Rigid cystoscopy and biopsy for urachal pathology
Rigid cystoscopy and biopsy are mandatory for full evaluation of suspicious urachal pathologies. In order to diagnose a urachal carcinoma, the following criteria are required: tumor location at the dome or anterior wall of the bladder; the absence of cystitis cystica and cystitis glandularis; sharp demarcation between the tumor and surface bladder urothelium, which is free of glandular or polypoid proliferation; and histological confirmation of urachal elements within the tumor. In most patients, urachal tumors are contiguous with the median umbilical ligament on sagittal reformats of axial imaging.
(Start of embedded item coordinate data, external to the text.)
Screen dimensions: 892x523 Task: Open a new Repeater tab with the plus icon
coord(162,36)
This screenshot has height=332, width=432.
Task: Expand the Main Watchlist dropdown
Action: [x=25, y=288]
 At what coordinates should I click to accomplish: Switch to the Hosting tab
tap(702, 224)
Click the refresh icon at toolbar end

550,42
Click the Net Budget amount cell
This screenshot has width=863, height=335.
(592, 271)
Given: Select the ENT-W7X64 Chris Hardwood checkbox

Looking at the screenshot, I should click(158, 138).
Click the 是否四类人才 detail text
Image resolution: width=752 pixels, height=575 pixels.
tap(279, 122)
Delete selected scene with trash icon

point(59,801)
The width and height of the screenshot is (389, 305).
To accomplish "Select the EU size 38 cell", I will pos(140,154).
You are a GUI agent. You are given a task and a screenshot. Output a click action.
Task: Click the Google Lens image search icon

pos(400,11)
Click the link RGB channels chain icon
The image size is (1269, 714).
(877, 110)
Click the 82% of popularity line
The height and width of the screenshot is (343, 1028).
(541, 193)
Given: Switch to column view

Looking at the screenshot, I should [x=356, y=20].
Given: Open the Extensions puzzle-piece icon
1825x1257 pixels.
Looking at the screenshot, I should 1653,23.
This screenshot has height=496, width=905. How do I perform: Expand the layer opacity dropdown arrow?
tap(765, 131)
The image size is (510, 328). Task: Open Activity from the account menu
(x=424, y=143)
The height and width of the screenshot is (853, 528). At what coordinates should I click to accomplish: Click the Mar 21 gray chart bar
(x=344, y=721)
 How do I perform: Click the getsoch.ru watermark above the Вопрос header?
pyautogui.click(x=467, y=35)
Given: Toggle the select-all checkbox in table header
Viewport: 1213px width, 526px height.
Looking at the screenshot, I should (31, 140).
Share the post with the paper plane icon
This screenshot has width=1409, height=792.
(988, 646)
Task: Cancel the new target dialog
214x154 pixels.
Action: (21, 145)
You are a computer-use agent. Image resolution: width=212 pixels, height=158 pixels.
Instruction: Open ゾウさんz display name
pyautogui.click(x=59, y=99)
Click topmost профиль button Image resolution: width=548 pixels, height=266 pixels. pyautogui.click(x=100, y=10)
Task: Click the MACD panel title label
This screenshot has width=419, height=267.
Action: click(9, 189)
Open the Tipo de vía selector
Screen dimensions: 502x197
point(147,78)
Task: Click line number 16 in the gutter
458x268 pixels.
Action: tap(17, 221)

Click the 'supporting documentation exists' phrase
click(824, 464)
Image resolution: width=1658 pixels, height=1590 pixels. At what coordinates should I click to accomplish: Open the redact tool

Urodynamics may be of utility in the setting of voiding dysfunction and a large diverticulum, especially if bladder outlet obstruction is not obviously apparent.
Theatre and port set up
Patient preparation and positioning
Following induction of general anesthesia, the patient is placed in the supine position with all pressure points carefully padded. The arms may be secured by the patient’s side with “L” boards, being sure to avoid pressure on the ulnar nerve. After skin preparation and draping, a Foley catheter is placed. See Table 28.3 for special equipment required and Fig. 28.1 A and B for port placement and Fig. 28.1 C for operating room setup.